The Ever Given becoming stuck hasn’t made me realize that we are, for the most part, still enslaved to the petrol overlords, no, I‘m well aware of that – it’s that as a civilization, we’re still deeply hooked on mass consumption of every kind; which requires constant mining, logging, crude oil extraction, or other type of extraction from the earth; they all power our cars, our homes, and our very lives.
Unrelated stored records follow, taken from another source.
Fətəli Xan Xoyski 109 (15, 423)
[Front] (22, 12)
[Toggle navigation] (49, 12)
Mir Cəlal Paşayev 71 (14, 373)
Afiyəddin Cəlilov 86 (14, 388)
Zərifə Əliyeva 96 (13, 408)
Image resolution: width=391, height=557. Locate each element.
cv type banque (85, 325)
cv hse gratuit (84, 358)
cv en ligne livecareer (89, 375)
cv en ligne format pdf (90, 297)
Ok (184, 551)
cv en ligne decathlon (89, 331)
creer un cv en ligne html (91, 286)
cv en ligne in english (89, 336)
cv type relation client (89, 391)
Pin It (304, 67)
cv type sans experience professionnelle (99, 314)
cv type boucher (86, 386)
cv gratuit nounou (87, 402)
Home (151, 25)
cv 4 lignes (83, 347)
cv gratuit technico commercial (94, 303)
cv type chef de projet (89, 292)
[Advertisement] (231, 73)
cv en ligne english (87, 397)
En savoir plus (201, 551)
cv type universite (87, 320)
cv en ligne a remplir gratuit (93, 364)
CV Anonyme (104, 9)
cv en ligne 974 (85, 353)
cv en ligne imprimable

I’m not an engineer, and I’m not a logistics expert. Perhaps the shipping methods we use today are the only viable ways to move massive amounts of cargo globally, and that the canals, as antiquated as they may seem, are the only option.

But I cannot help but ask, as a citizen hoping for a better world, is this the only way? Is the impossible really that impossible? The, “we went to the moon, so we can do anything” is a horse that has been beaten and beaten many times over, but it is one that certainly applies with anything, because we pushed out of our little blue bubble and touched on the moon, touched on up there. Is it unreasonable to take a second look at why there are millions of containers relying every day on a few critical waterways to keep our world going? Especially when global commerce just drives these vessels to become bigger and bigger as years go by?

From rubber duckies to toasters and cars. There’s only one way it all comes to our doorstep. (Bloomberg Photo)

Absolutely not, because we live in a world of easy come, easy go, express shipping this and express shipping that, and frivolous excess. The Ever Given is a cautious reminder of this overall detached sense of what it costs – costs in human lives and health, in the environment and in society, and that our deep desire to consume may someday destroy this world for good.